With dubstep's dominance at an all time high, it's perhaps become apparent that the slowest beats of that genre simply don't translate to the dancefloor all that well. Burning trees at home is a different matter, but however rib rattling the bass waves sound pumping out of a Funktion One stack in a club, if the beats are too slow, all you can do is shuffle around moodily. Future garage gets the best of all worlds, capturing the dark atmospherics, and sublow pressure of dubstep, but wraps them in those bubbling beats - impossible to resist in their funking mood to swing.

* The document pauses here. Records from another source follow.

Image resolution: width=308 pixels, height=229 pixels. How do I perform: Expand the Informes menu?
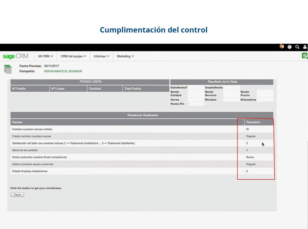[101, 56]
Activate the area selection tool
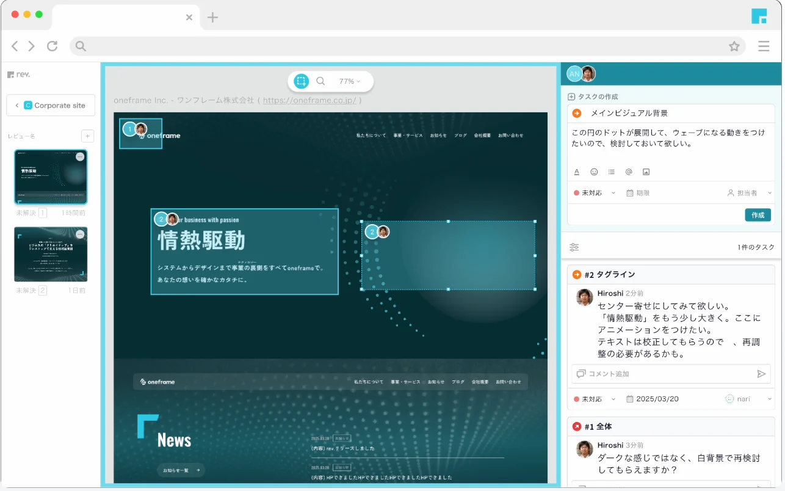Screen dimensions: 785x491 [301, 81]
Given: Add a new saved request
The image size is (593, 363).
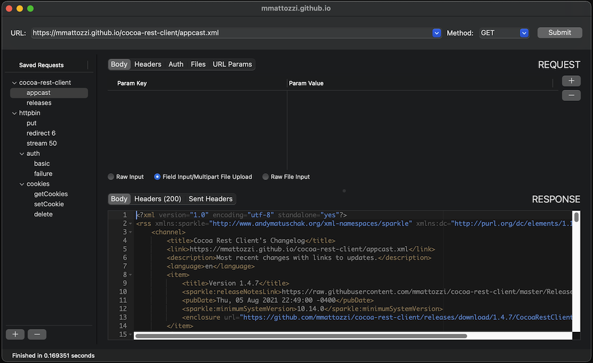Looking at the screenshot, I should (x=15, y=334).
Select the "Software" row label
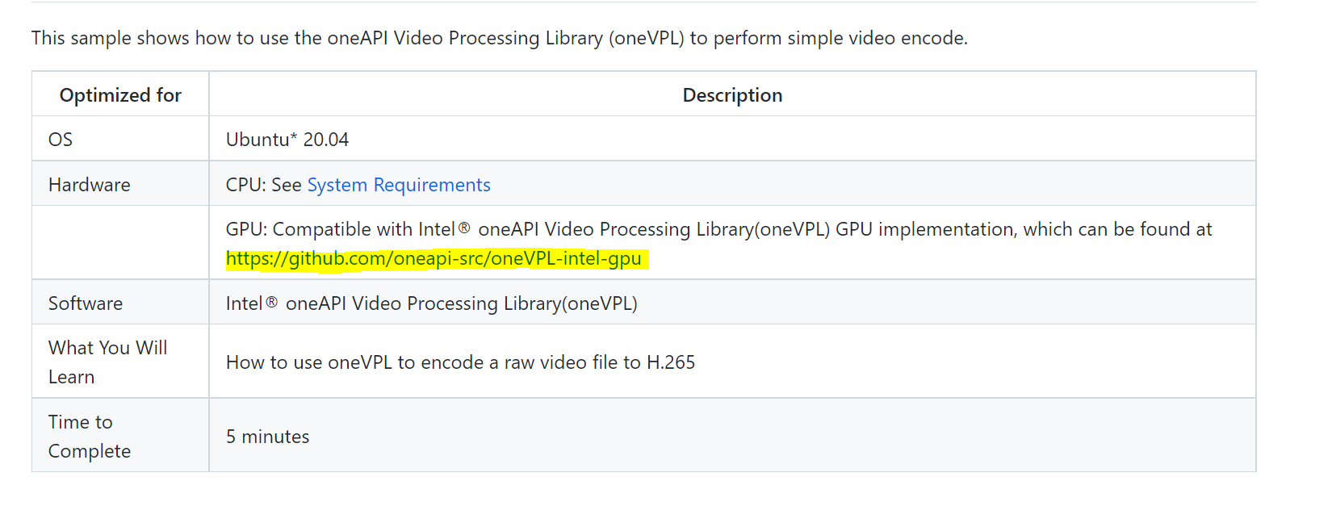Viewport: 1336px width, 506px height. coord(86,303)
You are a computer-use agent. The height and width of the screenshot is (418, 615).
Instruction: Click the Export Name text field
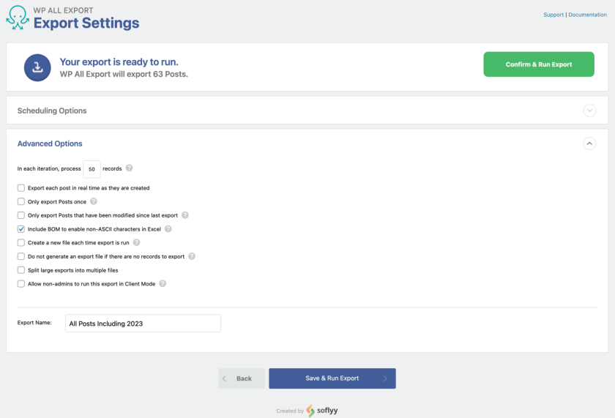point(143,324)
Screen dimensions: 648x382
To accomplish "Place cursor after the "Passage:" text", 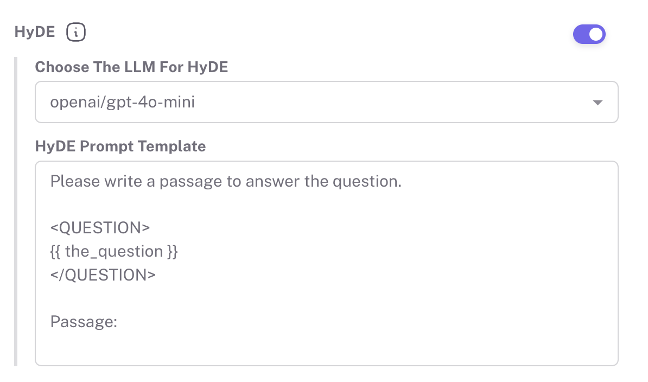I will [x=118, y=322].
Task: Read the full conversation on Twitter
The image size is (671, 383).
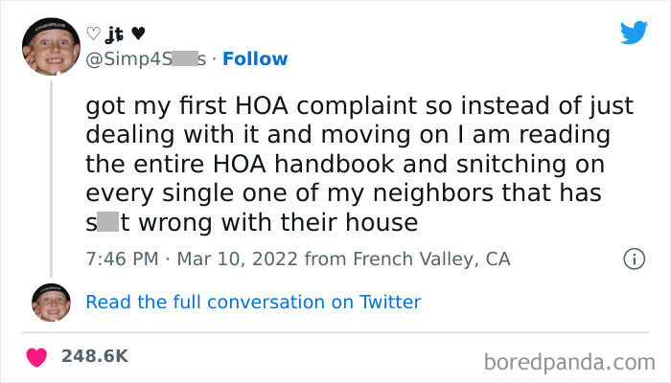Action: tap(253, 302)
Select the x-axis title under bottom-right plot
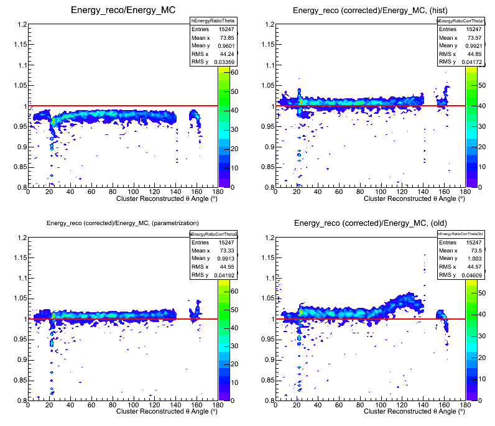495x426 pixels. pos(414,412)
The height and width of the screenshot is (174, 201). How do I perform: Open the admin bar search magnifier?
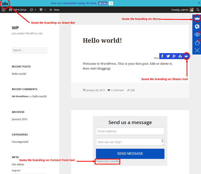[198, 10]
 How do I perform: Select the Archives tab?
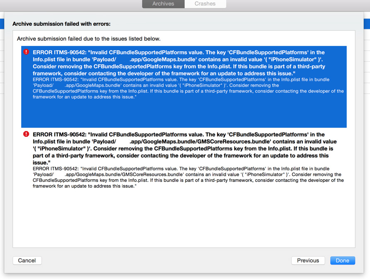pyautogui.click(x=163, y=4)
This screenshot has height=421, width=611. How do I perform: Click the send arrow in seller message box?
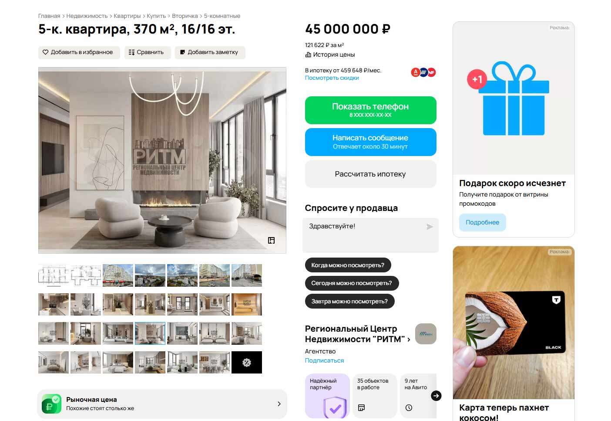[430, 227]
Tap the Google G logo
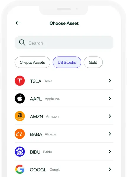The height and width of the screenshot is (177, 127). click(20, 169)
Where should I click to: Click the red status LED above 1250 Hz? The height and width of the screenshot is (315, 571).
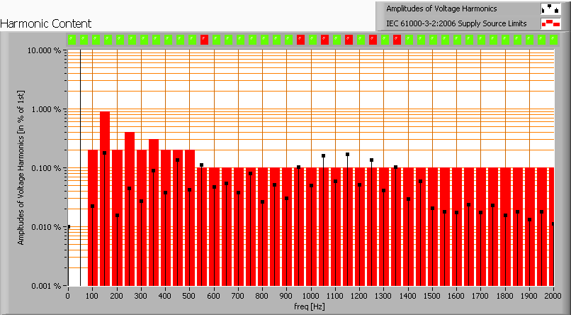[373, 39]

Future garage takes those early flipside experiments of the Groove Chronicles, El-B, and Menta set - the darker, bass heavy instrumental'dubs' of more commercial garage tracks tucked away on b-sides, that so fascinated a young Skream, Hatcha, et al and kicked off dubstep - and continues the lineage in a more literal, and yet more willing to experiment manner, within the rhythmic strictures, of course. This is set to be an endless fascinating annum in the continual evolution of the genre. Reload and come again!

Thursday, January 1, 2009

Skull Disco: Dystopian beats



Headbusting, cranium crunching, cerebellum cauterizing - that's the output of ostensible dubstep label Skull Disco, now defunct after only a handful of releases. And yet, in only a few slow, quiet but immensely menacing releases, they've utterly altered the musical landscape of UK bass culture and beyond.

Skull Disco is the most potent musical vision of a dark future we've witnessed thus far, where swooping phantasms of malevolent machinery skim over our heads, the ghosts of disquiet never far behind. Skull Disco's trick - and the name evokes, quite literally, our synaptic connections dancing and pinging back and forth, such are the audio hallucinations they conjure - is to make this darkness compelling, utterly immersive, and even spine tinglingly beautiful.

Perfectly capturing the malaise that currently enshrouds the globe, tracks by only a handful of artists - Appleblim, Shackleton and Gatekeeper - combine a string of cultural signifiers in bizarre and gob smacking new ways.

Dubwise echoes, samples of dub poet Linton Kwesi Johnson, 'Mentasm' hoovers, hardcore synth stabs are placed in an unfamiliar, fearful context. Shackleton's 'Hamas Rule' is extraordinary - an Arabesque procession of clicks and Middle Eastern drum hits, and the occasional Oriental melody, but charged with disquiet, evoking an uneasy peace before the next barrage of weaponry and all the more chilling in the current climate of war between Hamas' Gaza and Israel.

Appleblim's 'Fear' is prickles of cold sweat forming on the back of your neck, immense cityblock demolishing waves of bass summoned from the Earth, riding a slow, entropic beat, as Kwesi Johnson issues his ghostly warning of incipient tension: 'Madness tight in the heads of the rebels", evil blades of '97 vintage tech step synths cutting through the track.

Shackleton's 'Blood On My Hands' bears the same blueprint of 'Hamas Rule', but instead coasts on barely there Oriental percussion, and barely audible spoken word intonations beneath, as spectral keys crystallize into being.

Their first compilation, 'Soundboy Punishments', on which these tracks appear, is the perfect entry point, and a gateway into a new sonic portal, but 'Soundboy's Gravestone Descecrated by Vandals' similarly explores their compellingly twisted logic and narratives of UK bass gothic. The titles themselves place Skull Disco in the distinguished lineage of soundsystem crushing dub culture, referencing the 'soundboy murder' exhortations of dancehall and junglist toasters. Let the music into your skull and leave its indelible mark.